Improve inflate performance for repetitive data #19113

IntegratedQuantum · 2024-02-27T21:52:54Z

I noticed that the new inflate implementation was slower when it comes to repeating data, like for example a bunch of zeroes.
This is relevant for things like images and voxel data, where we often see long runs of repeating data.

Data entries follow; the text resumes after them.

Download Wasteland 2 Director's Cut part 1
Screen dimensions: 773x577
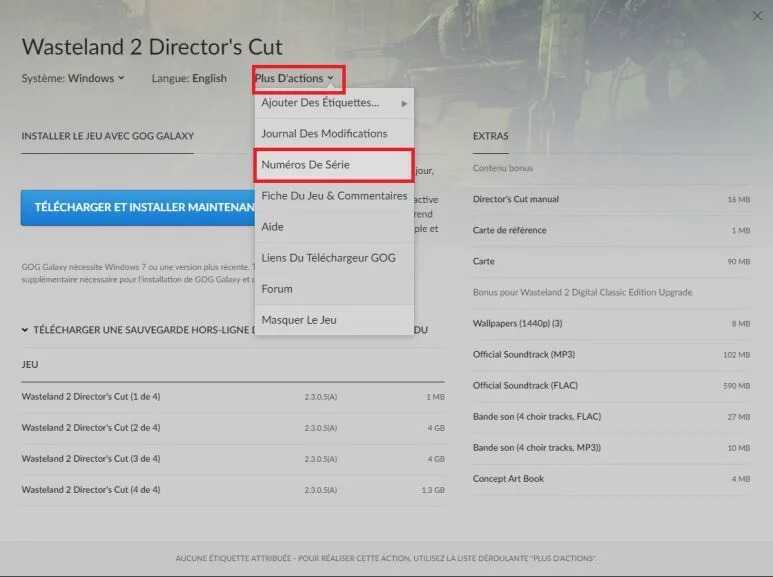91,397
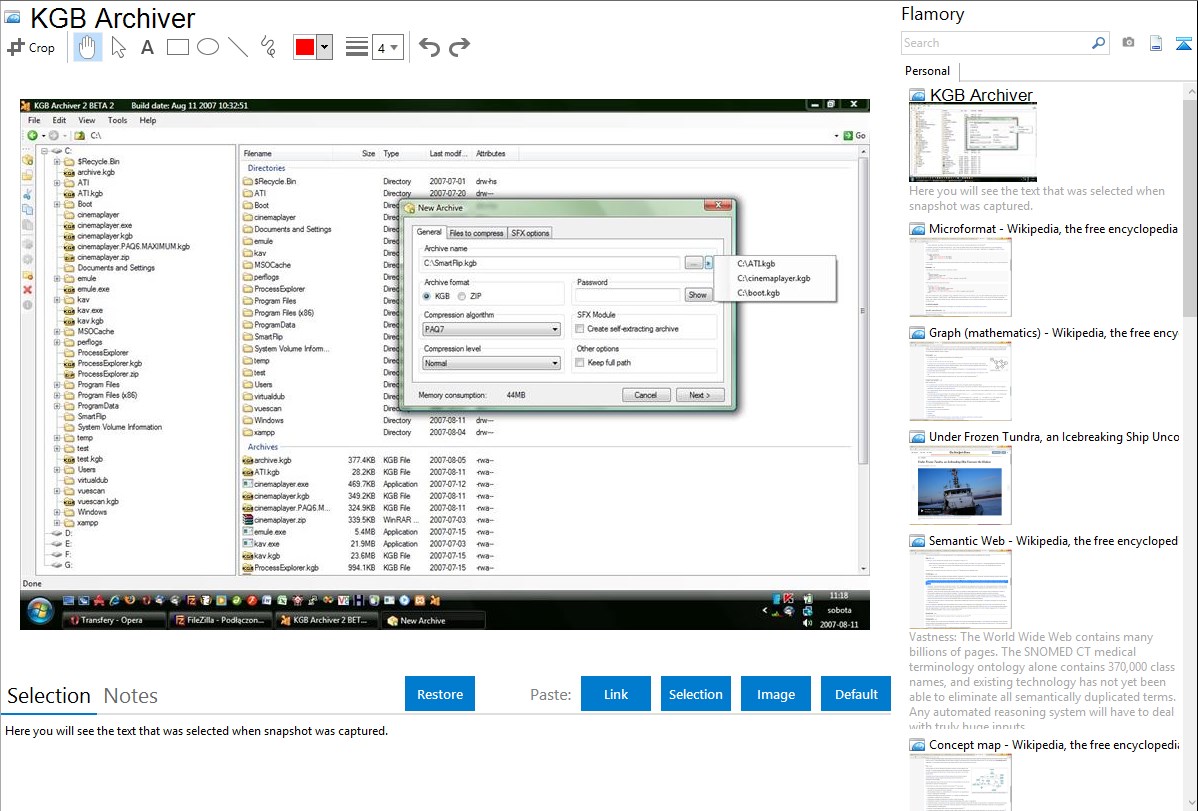Viewport: 1198px width, 811px height.
Task: Pick the rectangle shape tool
Action: point(178,47)
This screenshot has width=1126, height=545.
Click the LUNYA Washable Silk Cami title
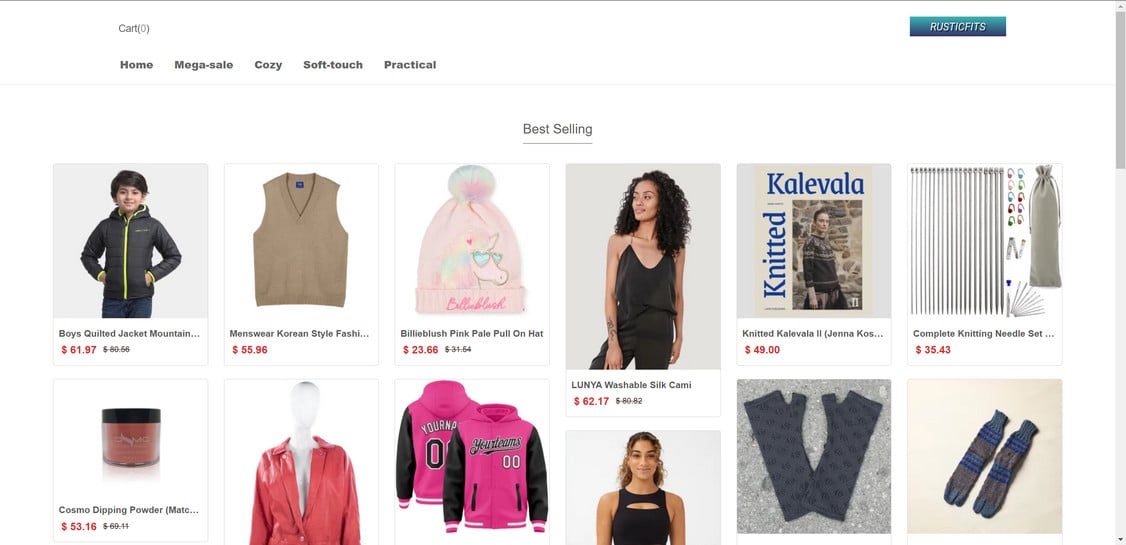pos(631,385)
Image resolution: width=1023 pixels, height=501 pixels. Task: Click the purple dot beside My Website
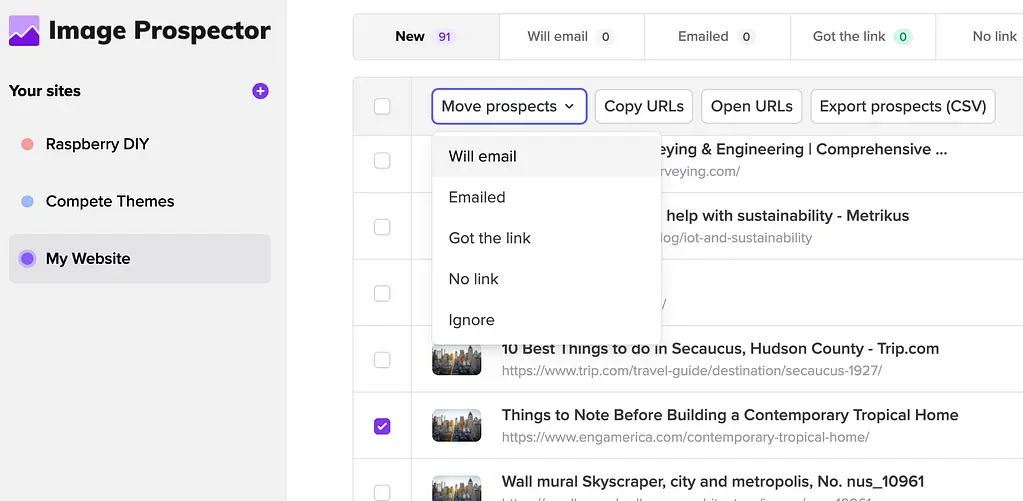tap(28, 259)
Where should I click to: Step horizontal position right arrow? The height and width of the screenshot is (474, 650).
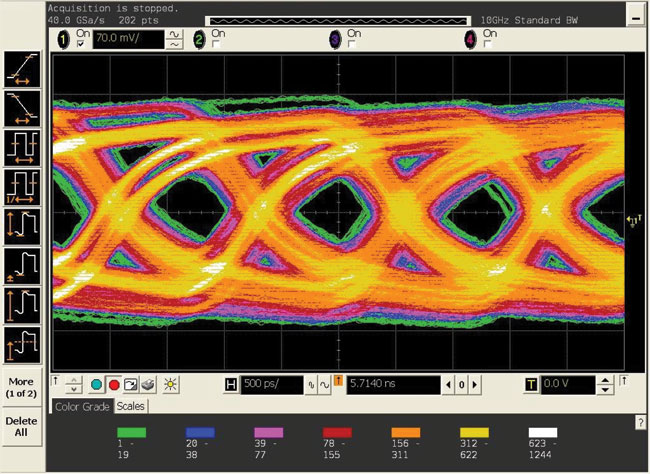point(475,385)
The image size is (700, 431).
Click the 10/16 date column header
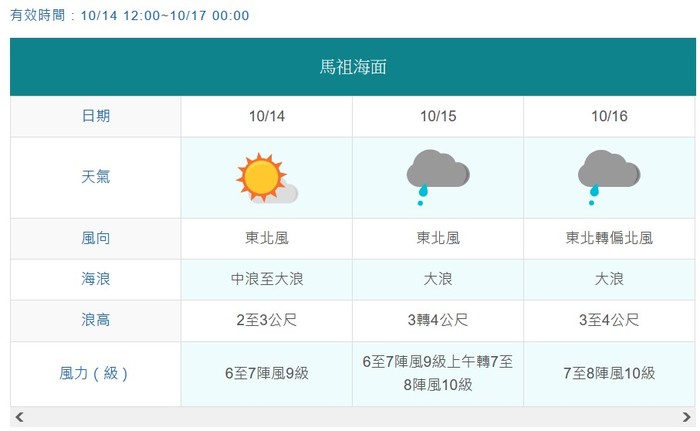(609, 117)
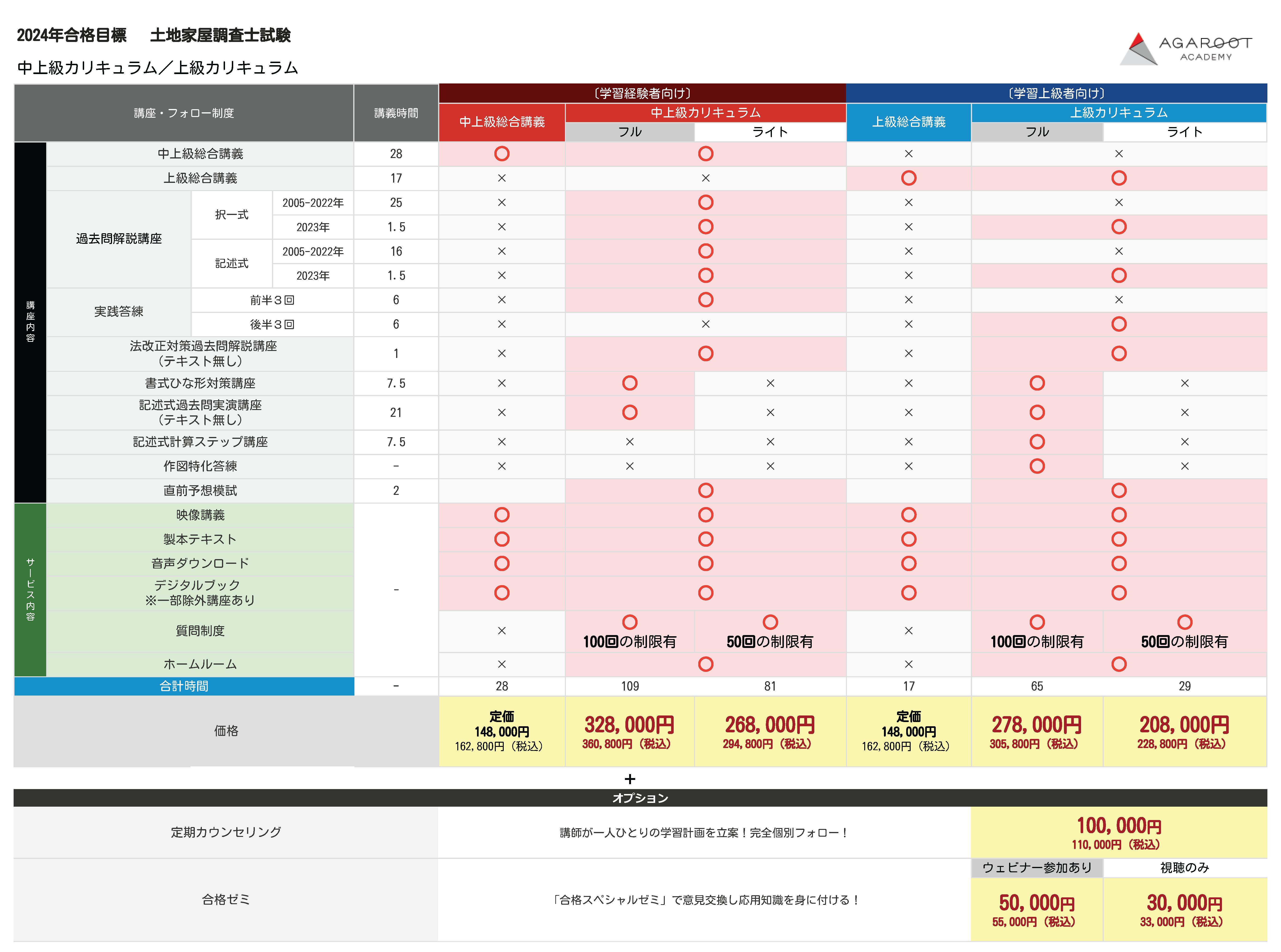Image resolution: width=1281 pixels, height=952 pixels.
Task: Click the plus sign above オプション
Action: pos(630,779)
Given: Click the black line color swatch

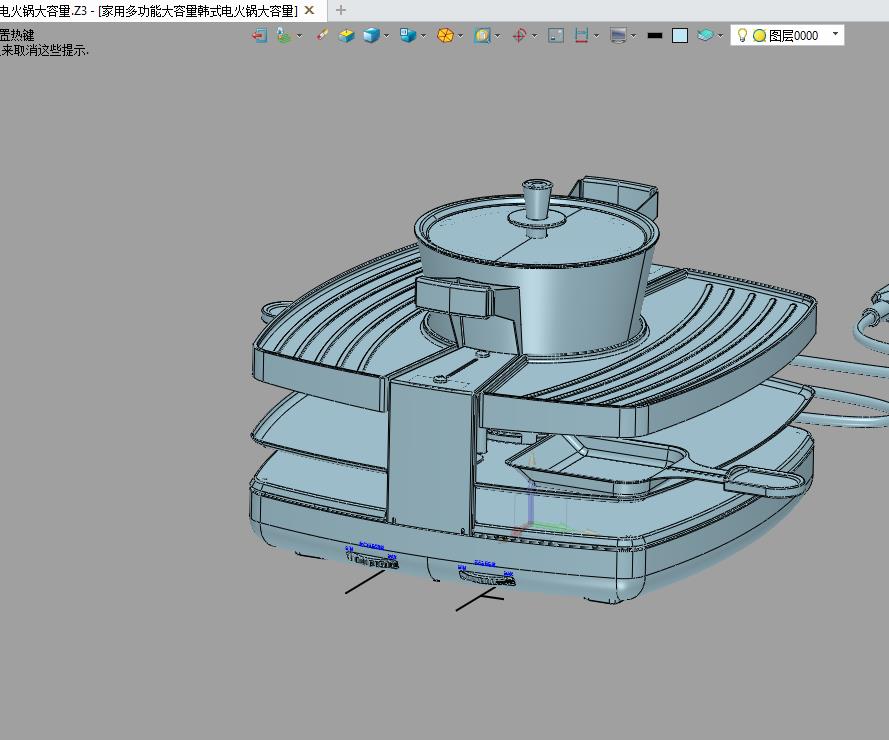Looking at the screenshot, I should [x=655, y=35].
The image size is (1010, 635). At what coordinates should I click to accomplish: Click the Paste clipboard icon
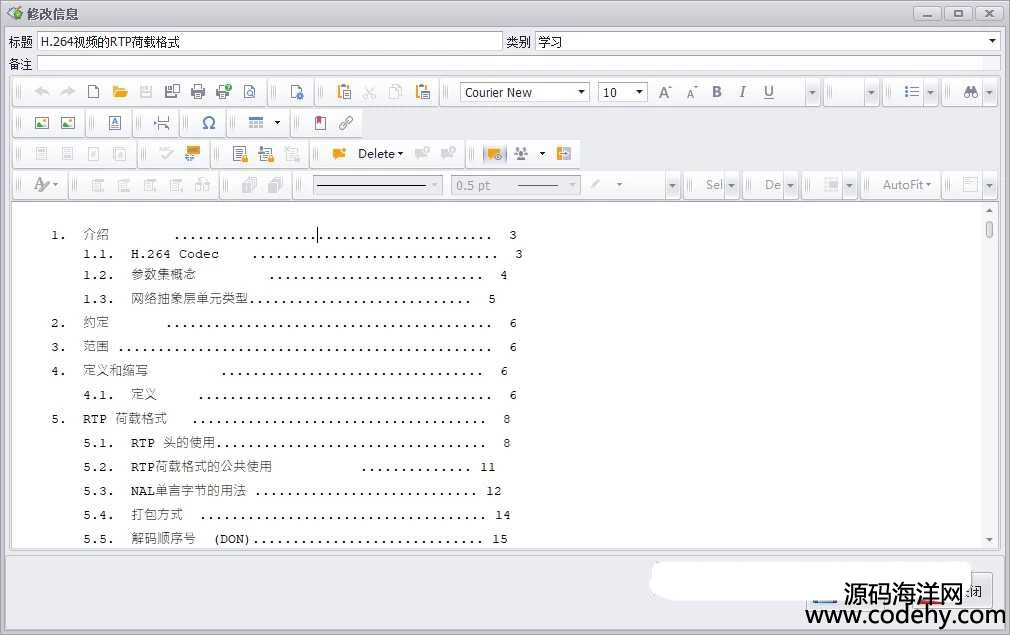tap(344, 92)
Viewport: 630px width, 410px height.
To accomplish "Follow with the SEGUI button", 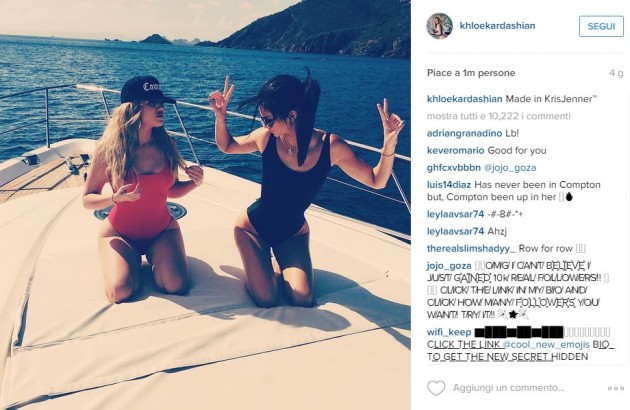I will (601, 27).
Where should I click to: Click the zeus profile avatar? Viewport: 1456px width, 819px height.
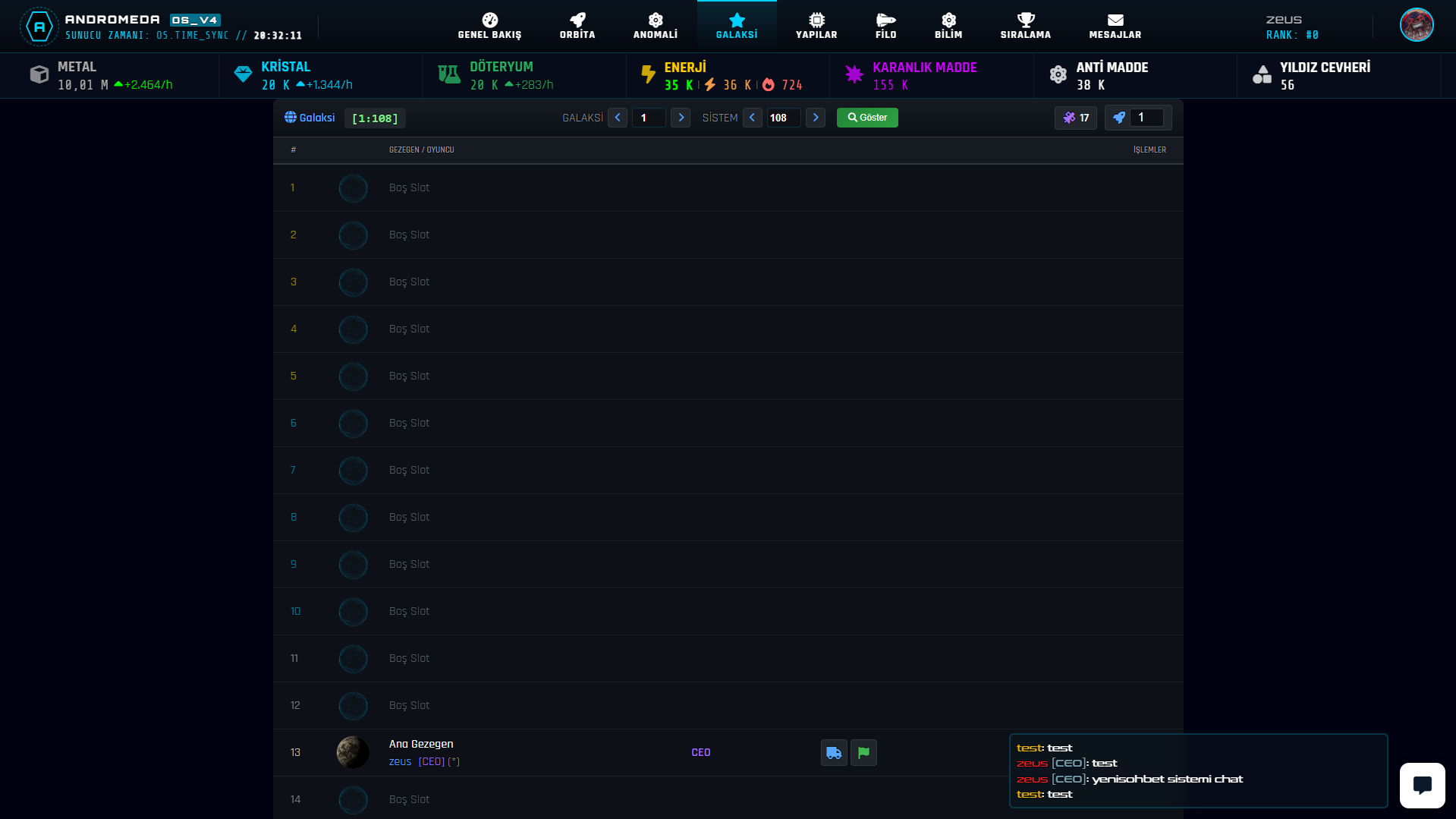pyautogui.click(x=1416, y=25)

To improve this I used memcopies of iteratively doubling size for repeating data like this.
This is a fairly common approach and was also present in the old inflate implementation.

Benchmark

Code

const std = @import("std");

pub fn deflate(allocator: std.mem.Allocator, data: []const u8) ![]u8 {
	var result = std.ArrayList(u8).init(allocator);
	var comp = try std.compress.flate.compressor(result.writer(), .{});
	_ = try comp.write(data);
	try comp.finish();
	return try result.toOwnedSlice();
}

pub fn inflateTo(buf: []u8, data: []const u8) !usize {
	var streamIn = std.io.fixedBufferStream(data);
	var decomp = std.compress.flate.decompressor(streamIn.reader());
	var streamOut = std.io.fixedBufferStream(buf);
	try decomp.decompress(streamOut.writer());
	return streamOut.getWritten().len;
}

const file: []const u8 = @embedFile("data.bin");
var in: [file.len]u8 = undefined;
var out: [file.len]u8 = undefined;

pub fn main() !void {
	@memcpy(&in, file);
	const t1 = std.time.nanoTimestamp();
	const compr = try deflate(std.heap.page_allocator, &in);
	defer std.heap.page_allocator.free(compr);
	const t2 = std.time.nanoTimestamp();
	_ = try inflateTo(&out, compr);
	const t3 = std.time.nanoTimestamp();
	std.log.err("{} {} {}", .{t2 - t1, t3 - t2, compr.len});
	for(&in, &out) |a, b| {
		std.debug.assert(a == b);
	}
}

data	master	this PR	speedup
1 GB filled with zeroes	1.5 s (1.0 s before the deflate rewrite)	0.17 s	8.8×
some uncompressed images with a small palette	1.05 ms	0.46 ms	2.3×
zig/src folder put into an uncompressed tar archive	273 ms	269 ms	1.0×

…ow for overlapping regions.

andrewrk · 2024-02-27T22:16:38Z

cc @ianic for review

ianic · 2024-02-28T01:08:25Z

Thanks! Looks great.

I was never testing with that kind of data.
I'll do some more benchmarks because I still find previous v1 implementation 1.6 times faster.
I got this timings by running above code:

v1:     132141572
this:   215850413
std:   1519825334

IntegratedQuantum · 2024-02-28T09:41:20Z

I still find previous v1 implementation 1.6 times faster.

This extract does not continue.